Malheureusement, il y a eu des complications, cet été, et Justine a dû retourner à l'hôpital, où elle séjourne toujours. Non, elle n'a pas regardé Pour Sarah. « Présentement, Justine préfère les émissions qui la font rire », explique son père.

Justine et Sarah partagent la même force de caractère et la même joie de vivre, malgré le malheur et les épreuves qui s'empilent. Dans l'épisode de Pour Sarah de lundi, où Cédric Dutil (Félix-Antoine Duval) subissait son procès, Sarah a prononcé doucement la phrase qui a résonné le plus fort : « Ce n'est pas la punition de Cédric qui va me rendre plus heureuse. »

Clairement, Sarah est la voix de la sagesse dans ce conflit qui déchire les familles Dutil et Vaillancourt. C'est aussi la plus courageuse et la plus lucide.

Pour Sarah a très bien incorporé les éléments de suspense au récit bouleversant de Sarah. Vous avez cru savoir ce qui s'est vraiment passé le soir de la violente sortie de route de Cédric et de Sarah ? Il vous en manquait encore un bout crucial.

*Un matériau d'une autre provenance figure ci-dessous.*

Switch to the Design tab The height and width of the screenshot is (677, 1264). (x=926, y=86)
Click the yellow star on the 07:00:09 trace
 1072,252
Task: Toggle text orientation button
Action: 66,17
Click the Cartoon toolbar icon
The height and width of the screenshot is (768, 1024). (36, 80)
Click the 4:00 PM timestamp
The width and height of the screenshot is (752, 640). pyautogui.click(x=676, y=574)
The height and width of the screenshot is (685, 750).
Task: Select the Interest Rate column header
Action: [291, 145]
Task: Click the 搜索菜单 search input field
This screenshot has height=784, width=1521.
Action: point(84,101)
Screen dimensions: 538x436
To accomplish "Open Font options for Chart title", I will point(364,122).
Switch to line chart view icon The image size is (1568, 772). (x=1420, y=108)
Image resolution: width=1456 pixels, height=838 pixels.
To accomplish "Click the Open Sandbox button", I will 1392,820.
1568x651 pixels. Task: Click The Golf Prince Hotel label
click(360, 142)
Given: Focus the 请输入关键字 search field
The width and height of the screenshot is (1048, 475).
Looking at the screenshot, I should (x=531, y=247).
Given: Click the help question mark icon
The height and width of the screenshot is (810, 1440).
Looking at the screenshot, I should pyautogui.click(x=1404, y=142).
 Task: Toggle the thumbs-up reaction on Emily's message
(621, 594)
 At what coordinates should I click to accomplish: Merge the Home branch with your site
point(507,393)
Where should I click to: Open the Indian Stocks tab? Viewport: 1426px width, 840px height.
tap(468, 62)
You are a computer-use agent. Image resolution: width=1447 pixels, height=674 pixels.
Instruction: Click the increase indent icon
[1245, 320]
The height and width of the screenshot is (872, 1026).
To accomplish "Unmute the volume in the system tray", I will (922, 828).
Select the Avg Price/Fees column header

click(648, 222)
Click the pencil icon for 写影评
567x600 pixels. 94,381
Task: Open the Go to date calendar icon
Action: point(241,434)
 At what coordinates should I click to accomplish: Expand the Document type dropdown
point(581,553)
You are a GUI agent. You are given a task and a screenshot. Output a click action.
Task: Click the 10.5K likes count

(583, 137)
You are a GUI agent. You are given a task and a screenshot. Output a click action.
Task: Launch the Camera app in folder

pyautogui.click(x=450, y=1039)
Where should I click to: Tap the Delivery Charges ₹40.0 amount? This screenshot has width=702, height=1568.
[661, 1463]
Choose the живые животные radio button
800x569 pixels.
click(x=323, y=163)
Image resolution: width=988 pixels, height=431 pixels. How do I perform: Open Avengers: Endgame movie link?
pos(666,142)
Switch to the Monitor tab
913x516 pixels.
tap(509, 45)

L'impact du drame sur l'entourage des deux ados a débouché sur des scènes difficiles de couples qui éclatent, d'amitiés qui implosent et d'avenirs bousillés. Mention spéciale à l'auteure Michelle Allen, qui a réussi à faire parler les ados de Pour Sarah comme de vrais ados, sans que ça sonne faux ou comme dans un épisode de Zoumbadouwowpifpif des Appendices.

Et avant que vous ne posiez la question, voici la réponse : non, pas question que Pour Sarah ait une suite à TVA. C'était prévu comme ça dès le départ : une seule saison, qui provoquerait un gros impact.

C'est mieux comme ça, je pense. La toute dernière séquence de l'épisode final, qui fait un saut de six mois dans le temps, illustre parfaitement ce qu'a été Pour Sarah cet automne.

Une chanson mélancolique s'est mise à jouer et on s'est dit, merde, je vais encore brailler, c'est trop triste. Puis, Sarah a débarqué avec son sourire immense et ses yeux brillants d'espoir. Le moral remonte instantanément et on s'est dit tout va bien aller, finalement. Ça ne pouvait pas faire autrement avec Sarah/Justine.